◆ **Exercise task A**
List the school subjects that the blog post on history names as the writer's childhood interests.
◆ **Exercise task B**
According to the blog post on history, how many posts has the writer published so far?
◆ **Exercise task C**
Write the next few sentences of the blog post on history, starting right after its final sentence.

Sunday, 24 May 2015

History is a curious thing

Photo by RachelBostwick, licensed under CC0 Public Domain

Let me start this post off with a health warning (in defense of myself) - I don't mind to be disrespectful in this post, and I'm aware that some of what I say could be construed as such.  If anything, this post is a sign of my own ignorance!

History is not one of my strong subjects.  When I was a kid, my favourite subject in the world (or not, as it happens) was astronomy, and I followed that up with chemistry, and then geography as a third interest (maps were awesome, with their interesting little symbols and things).  History was something that I was aware existed, but never something I studied, I always thought of history as "boring".

Now, we all like something new, don't we?  Why do product manufacturers make new items to sell? Sticking on them a declaration that the new thing is "new and improved" as if otherwise they might have actually made it worse but tried to sell it anyway?

And in the Internet age, I think this desire is stronger than ever. I have currently published a total of 397 posts, and having looked at my latest Google Analytics data, in the last month the vast majority of people visiting my blog have looked at posts created in the last month.  Where they've been nice enough to re

ad a post and then stay to read another post, the next post (and even the post after that) have generally all been in the last month.  Now, if I look at the history of views since the blog started off, the most popular post apparently is one I wrote just before Christmas 2013 about my phone coming up with the really annoying message "Your internet connection is unstable" (my phone still does this, by the way, and it's still annoying - what does it expect me to do about it, tell my router to pull itself together?) but it sure isn't attracting much in the way of attention now, because it's old.

◆ **Given records**

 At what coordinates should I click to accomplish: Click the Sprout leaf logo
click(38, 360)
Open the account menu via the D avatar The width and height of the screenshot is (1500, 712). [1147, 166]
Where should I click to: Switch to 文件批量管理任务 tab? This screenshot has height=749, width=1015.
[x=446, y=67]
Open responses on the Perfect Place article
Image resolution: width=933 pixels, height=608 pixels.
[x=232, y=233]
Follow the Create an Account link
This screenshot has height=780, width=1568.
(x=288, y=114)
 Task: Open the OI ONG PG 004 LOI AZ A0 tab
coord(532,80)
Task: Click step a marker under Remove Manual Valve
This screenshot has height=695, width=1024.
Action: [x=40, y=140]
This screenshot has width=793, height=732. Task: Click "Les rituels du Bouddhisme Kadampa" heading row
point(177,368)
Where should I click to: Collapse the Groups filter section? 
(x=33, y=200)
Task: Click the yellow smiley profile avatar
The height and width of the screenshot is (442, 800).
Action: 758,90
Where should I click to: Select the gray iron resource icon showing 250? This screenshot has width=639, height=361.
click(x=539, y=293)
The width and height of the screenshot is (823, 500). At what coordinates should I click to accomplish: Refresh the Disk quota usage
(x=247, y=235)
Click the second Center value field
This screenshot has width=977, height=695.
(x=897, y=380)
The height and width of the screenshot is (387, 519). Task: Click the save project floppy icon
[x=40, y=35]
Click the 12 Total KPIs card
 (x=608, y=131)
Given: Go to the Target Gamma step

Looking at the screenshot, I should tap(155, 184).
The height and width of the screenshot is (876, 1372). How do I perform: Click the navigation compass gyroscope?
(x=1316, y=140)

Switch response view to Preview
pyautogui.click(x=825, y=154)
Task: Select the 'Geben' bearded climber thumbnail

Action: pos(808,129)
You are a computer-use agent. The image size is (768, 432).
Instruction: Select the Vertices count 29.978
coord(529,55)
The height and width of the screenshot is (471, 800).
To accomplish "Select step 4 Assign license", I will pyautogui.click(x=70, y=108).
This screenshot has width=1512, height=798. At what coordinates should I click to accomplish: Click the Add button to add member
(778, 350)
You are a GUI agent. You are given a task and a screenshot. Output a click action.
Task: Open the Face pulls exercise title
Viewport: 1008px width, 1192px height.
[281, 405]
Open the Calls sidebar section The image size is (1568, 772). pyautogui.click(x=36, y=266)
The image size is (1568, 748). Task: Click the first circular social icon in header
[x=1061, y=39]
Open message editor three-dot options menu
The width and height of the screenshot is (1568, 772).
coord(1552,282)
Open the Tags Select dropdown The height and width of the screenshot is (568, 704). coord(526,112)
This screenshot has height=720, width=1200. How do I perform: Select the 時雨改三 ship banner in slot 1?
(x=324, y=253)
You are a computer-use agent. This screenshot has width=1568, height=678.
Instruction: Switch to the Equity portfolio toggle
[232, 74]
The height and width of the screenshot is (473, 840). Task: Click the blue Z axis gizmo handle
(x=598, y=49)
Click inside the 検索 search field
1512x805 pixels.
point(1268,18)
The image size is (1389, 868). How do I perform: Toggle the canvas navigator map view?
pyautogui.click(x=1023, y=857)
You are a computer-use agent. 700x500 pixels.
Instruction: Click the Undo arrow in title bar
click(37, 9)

◆ **Expected output A**
Astronomy, chemistry, and geography.

◆ **Expected output B**
A total of 397 posts.

◆ **Expected output C**
Now here's the bit which might annoy people.

I don't know a thing about the 1700s.

As I write this (and I'll do some research after I write this paragraph to give weight to this post - but this paragraph is written purely from what I can think of) I honestly do now know a thing about anything that happened in the eighteenth century.  Maybe one thing - something in America. I think (and think is the operative word) that the founding fathers of the USA wrote and signed their Declaration of Independence towards the end of this century.  About 1780 perhaps?  And I can infer that as a result the American Civil War kicked off about now. Did the American Civil War take place at the same time as America freeing itself from British rule?  I'm assuming so.

(Now I'll find out just how ignorant I am...) - okay, the Declaration of Independence was actually signed in 1776, so I wasn't too far out with that.  However, the war was actually the American Revolutionary War and it started before the Declaration was signed, and the American Civil War didn't take place until 1861.

So, although I wasn't totally wrong, there's some really significant stuff that I got totally wrong.  And taking the eighteenth century again, there must have been hundreds of thousands of major and minor events that took place in those hundred years.  Having a quick look at Wikipedia, there was the French revolution, Britain conquered India, the Polish-Lithuanian Commonwealth ended, the Industrial Revolution began. Wikipedia lists a number of around 385 notable people that lived in that century, politicians, poets, crooks, musicians, artists, military geniuses, philosophers... well, I recognised 32 of the names. And of those 32, I probably couldn't tell you more than a sentence about any of them.

The world population in 1750 was around 750-800 million people. Imagine all of the interesting things those people experienced - the bizarreness that is everyday life, what they used to do for entertainment, what they liked to drink, their favourite recipes... however hard humanity has tried to catalogue and gather information, the amount we have lost over the millennia is countless.  Senet was a game played by ancient Egyptians,but the actual rules for the game... what are they? What information was lost in the Library of Alexandria in its (possibly multiple) fires?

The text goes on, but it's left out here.